DOCUMENT EXCERPT:
/---

# are there really persons who 1



## offer11 (Jul 22, 2011)

Are there really people from the first , or second word countries thay come to eagpt to make a life , if so who are they . i live in mexico


----------



## Helen Ellis (Aug 9, 2008)

Yes. loads of us in Hurghada. English yes, also Russian, German, Irish, Dutch, Italian, Belgian, Welsh, Romanian,many more and even one Peruvian that I know of. All here for the good life by the sea.


----------



## offer11 (Jul 22, 2011)

*good life by the nile ?*

hi ellis . good life by the sea ? < i cant belive it , is nt that land overcrowded 

way to dirty , and way to dangerous ? believe me for about 10 years i couldnt think of any worse sea side in the semi first world , that my born land ,

many beaches of the mediternean ,from naaria in the north up to gaza in the south and they all depressing since the populations/visitors and the quality of dirt . and i think eagpt is worse . how wrong can i be .


----------



## Helen Ellis (Aug 9, 2008)

offer11 said:


> hi ellis . good life by the sea ? < i cant belive it , is nt that land overcrowded
> 
> way to dirty , and way to dangerous ? believe me for about 10 years i couldnt think of any worse sea side in the semi first world , that my born land ,
> 
> many beaches of the mediternean ,from naaria in the north up to gaza in the south and they all depressing since the populations/visitors and the quality of dirt . and i think eagpt is worse . how wrong can i be .


Overcrowded? hardly, not in the Red Sea anyway. when I lived in Alexandria the sea was clean, travel to Agami or further west and it was crystal clear. But that was back in the 80's when there was no development in that direction, I guess it's changed since then. 
Hurghada is a building site, and full of rubbish despite HEPCA's efforts, but the air is clear and the sea is still clean. There is still plenty of open space, desert, left undeveloped. Crime is still very low compared to Europe, the cost of living, while rising, is again low when compared with Europe. The reefs have some of the best diving in the world, so I am told, with most suitable for all levels of diver.

\---

Reproduce the forum thread above about foreigners making a life in Egypt in full, with no changes.

RAW DATA:
/---

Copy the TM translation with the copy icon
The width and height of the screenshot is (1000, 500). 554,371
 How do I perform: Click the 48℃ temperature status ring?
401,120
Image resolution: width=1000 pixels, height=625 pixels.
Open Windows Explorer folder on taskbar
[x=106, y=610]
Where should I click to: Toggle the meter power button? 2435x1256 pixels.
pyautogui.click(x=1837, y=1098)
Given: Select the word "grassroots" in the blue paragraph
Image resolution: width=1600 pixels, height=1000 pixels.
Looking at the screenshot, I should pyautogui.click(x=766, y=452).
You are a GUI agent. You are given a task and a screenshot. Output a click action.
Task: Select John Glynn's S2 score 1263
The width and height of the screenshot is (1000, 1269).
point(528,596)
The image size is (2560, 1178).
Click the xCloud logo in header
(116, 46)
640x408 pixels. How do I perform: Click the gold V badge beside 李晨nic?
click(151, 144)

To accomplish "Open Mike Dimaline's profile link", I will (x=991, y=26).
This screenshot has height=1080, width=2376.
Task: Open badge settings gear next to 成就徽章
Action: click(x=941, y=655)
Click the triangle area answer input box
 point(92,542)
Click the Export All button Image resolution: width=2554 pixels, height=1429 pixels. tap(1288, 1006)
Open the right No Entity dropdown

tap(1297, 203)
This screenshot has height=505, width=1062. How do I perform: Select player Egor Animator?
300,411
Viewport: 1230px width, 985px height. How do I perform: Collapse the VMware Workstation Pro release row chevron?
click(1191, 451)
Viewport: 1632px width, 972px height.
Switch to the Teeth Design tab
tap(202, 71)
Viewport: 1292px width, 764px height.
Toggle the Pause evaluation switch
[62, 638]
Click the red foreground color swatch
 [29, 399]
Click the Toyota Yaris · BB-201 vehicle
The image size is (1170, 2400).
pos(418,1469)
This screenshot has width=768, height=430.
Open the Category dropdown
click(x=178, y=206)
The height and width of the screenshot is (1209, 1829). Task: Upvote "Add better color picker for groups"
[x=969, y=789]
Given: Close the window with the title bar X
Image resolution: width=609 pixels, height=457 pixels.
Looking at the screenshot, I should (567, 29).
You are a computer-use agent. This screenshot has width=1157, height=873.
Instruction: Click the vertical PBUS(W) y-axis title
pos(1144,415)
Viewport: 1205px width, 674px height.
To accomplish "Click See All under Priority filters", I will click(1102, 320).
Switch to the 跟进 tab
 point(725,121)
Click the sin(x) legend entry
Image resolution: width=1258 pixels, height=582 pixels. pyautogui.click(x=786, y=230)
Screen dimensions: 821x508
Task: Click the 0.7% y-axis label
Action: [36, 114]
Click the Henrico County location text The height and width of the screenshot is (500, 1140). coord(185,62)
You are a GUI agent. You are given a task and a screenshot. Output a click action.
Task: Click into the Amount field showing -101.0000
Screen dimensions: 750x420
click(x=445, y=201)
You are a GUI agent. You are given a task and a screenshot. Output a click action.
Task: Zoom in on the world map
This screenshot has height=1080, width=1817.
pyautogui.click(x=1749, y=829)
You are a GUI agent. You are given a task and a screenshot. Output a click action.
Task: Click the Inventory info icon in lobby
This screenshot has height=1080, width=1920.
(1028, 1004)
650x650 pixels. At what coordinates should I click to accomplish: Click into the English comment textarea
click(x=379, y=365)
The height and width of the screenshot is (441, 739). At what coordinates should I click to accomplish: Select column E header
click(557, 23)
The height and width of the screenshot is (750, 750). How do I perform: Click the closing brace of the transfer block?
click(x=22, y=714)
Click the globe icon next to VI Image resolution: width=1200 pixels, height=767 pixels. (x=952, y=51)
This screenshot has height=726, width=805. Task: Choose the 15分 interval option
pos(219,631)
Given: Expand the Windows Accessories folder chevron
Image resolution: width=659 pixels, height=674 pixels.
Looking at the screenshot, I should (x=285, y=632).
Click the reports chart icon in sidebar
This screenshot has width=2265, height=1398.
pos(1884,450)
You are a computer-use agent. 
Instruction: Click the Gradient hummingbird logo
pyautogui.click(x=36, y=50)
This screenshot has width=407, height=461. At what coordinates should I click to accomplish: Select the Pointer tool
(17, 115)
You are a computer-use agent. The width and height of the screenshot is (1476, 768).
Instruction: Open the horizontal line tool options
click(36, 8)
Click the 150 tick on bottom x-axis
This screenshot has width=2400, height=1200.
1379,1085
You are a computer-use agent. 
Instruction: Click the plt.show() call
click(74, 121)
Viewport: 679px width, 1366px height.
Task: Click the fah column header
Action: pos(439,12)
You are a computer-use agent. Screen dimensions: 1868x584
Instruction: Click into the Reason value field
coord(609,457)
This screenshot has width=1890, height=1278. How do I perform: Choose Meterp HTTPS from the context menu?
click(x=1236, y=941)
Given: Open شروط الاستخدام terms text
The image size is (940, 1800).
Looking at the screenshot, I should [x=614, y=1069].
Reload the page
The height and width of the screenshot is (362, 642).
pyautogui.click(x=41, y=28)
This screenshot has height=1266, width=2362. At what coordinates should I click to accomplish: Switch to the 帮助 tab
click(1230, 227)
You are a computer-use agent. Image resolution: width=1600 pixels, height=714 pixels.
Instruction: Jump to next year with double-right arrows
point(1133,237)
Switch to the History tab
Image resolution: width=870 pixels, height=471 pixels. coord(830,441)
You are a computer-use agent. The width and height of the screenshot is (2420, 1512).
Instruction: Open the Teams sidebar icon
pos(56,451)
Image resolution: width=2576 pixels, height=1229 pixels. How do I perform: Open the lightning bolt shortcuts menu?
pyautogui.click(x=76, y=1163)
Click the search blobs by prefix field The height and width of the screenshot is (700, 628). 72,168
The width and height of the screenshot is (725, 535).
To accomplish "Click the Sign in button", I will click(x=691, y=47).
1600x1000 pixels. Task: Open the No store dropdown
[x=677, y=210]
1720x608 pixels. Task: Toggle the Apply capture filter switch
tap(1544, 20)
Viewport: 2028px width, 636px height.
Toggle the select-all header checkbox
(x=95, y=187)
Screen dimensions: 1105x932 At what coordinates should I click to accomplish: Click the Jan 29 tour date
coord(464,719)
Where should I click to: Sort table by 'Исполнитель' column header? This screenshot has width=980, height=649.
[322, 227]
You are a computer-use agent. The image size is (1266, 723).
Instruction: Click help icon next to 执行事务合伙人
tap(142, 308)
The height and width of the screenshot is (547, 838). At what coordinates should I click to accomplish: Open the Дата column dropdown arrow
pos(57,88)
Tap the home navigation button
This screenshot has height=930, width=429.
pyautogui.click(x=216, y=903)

\---

THE COMPLETED TASK:
# are there really persons who 1



## offer11 (Jul 22, 2011)

Are there really people from the first , or second word countries thay come to eagpt to make a life , if so who are they . i live in mexico


----------



## Helen Ellis (Aug 9, 2008)

Yes. loads of us in Hurghada. English yes, also Russian, German, Irish, Dutch, Italian, Belgian, Welsh, Romanian,many more and even one Peruvian that I know of. All here for the good life by the sea.


----------



## offer11 (Jul 22, 2011)

*good life by the nile ?*

hi ellis . good life by the sea ? < i cant belive it , is nt that land overcrowded 

way to dirty , and way to dangerous ? believe me for about 10 years i couldnt think of any worse sea side in the semi first world , that my born land ,

many beaches of the mediternean ,from naaria in the north up to gaza in the south and they all depressing since the populations/visitors and the quality of dirt . and i think eagpt is worse . how wrong can i be .


----------



## Helen Ellis (Aug 9, 2008)

offer11 said:


> hi ellis . good life by the sea ? < i cant belive it , is nt that land overcrowded
> 
> way to dirty , and way to dangerous ? believe me for about 10 years i couldnt think of any worse sea side in the semi first world , that my born land ,
> 
> many beaches of the mediternean ,from naaria in the north up to gaza in the south and they all depressing since the populations/visitors and the quality of dirt . and i think eagpt is worse . how wrong can i be .


Overcrowded? hardly, not in the Red Sea anyway. when I lived in Alexandria the sea was clean, travel to Agami or further west and it was crystal clear. But that was back in the 80's when there was no development in that direction, I guess it's changed since then. 
Hurghada is a building site, and full of rubbish despite HEPCA's efforts, but the air is clear and the sea is still clean. There is still plenty of open space, desert, left undeveloped. Crime is still very low compared to Europe, the cost of living, while rising, is again low when compared with Europe. The reefs have some of the best diving in the world, so I am told, with most suitable for all levels of diver.